Large industrial facilities lose more than a day’s worth of production each month and hundreds of millions of dollars a year to machine failures, according to a new report published by Senseye.

The ‘True Cost Of Downtime’ report shares findings from a study of 72 major multinational industrial and manufacturing companies. It reveals that, on average, large plants lose 323 production hours a year. The average cost of lost revenue, financial penalties, idle staff time. and restarting lines is $532,000 per hour, amounting to $172 million per surveyed plant annually.

Cumulatively, Fortune Global 500 (FG500) manufacturing and industrial firms are estimated to lose 3.3 million hours a year to unplanned downtime. The financial cost of this downtime to those organizations is calculated at $864 billion, the equivalent of eight percent of their annual revenues.

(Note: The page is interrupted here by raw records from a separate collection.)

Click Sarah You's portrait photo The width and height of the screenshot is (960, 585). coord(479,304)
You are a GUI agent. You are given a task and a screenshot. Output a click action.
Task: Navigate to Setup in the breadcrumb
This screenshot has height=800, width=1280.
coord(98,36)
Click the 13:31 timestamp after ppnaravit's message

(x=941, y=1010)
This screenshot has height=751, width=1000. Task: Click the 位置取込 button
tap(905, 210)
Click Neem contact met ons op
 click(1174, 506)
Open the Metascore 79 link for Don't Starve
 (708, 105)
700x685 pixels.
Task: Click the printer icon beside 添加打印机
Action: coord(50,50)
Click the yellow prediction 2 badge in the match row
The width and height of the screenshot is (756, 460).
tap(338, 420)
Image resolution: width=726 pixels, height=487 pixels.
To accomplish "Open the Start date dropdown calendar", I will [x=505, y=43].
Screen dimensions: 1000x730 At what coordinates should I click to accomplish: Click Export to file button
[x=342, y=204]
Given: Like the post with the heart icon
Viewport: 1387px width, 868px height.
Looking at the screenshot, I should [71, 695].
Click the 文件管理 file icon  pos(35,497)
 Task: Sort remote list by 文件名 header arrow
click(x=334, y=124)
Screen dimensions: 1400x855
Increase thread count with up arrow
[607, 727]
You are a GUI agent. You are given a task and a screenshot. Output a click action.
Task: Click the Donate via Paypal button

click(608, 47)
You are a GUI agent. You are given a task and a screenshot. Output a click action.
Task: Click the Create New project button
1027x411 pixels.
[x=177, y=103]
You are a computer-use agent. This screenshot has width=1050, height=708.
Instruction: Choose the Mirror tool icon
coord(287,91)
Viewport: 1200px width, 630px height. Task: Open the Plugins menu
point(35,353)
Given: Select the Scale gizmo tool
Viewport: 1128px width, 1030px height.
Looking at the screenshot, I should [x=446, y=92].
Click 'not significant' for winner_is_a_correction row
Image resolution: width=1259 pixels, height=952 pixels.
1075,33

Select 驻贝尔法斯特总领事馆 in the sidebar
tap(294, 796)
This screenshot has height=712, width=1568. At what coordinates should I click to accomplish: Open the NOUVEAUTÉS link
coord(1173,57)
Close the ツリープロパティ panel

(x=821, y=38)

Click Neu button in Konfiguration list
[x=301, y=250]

Alexander Hill, Chief Global Strategist at Senseye, comments: “Unplanned downtime is the curse of the industrial sector. When expensive production lines and machinery fall silent, organizations stop earning, and those investments start costing rather than making money. The costs can spiral to well over $100,000 per hour for large manufacturers in almost all industrial sectors. With this report, Senseye has started to answer crucial questions, such as the true cost of downtime for large industrial organizations, and the kind of savings companies could make by using techniques such as predictive maintenance to help prevent breakdowns and reduce unplanned downtime.”

Unplanned downtime levels were highest in the automotive sector, where plants lost 29 production hours a month, on average, at the cost of $1.3 million per hour. As a result, FG500 automotive vehicle and parts manufacturers are estimated to lose $557 billion and 414,800 hours a year. 67 percent of automotive companies told Senseye that predictive maintenance was now a strategic objective.

FMCG & CPG manufacturers lose 25 hours a month to unplanned downtime at the cost of $23,600 per hour. Across the FG500, this amounts to 1.5 million hours and losses of $35 billion a year. 72 percent of FMCG companies reported that predictive maintenance had become a strategic initiative.

Mining, metals and other heavy-industrial companies lose 23 hours per month of production time to machine failures at the cost of $187,500 per hour. This equates to 1.2 million unplanned downtime hours a year, costing FG500 companies in this sector $225 billion cumulatively. 60 percent of heavy industrial companies have made predictive maintenance a strategic priority.

Oil and gas producers suffer 32 hours of unplanned downtime each month, on average, at the cost of $220,000 per hour - amounting to $84 million per facility. In refineries alone, losses to FG500 constituents are estimated to total $47 billion from 213,000 downtime hours. 82 percent of oil and gas respondents said predictive maintenance was a strategic objective, the most of any sector surveyed.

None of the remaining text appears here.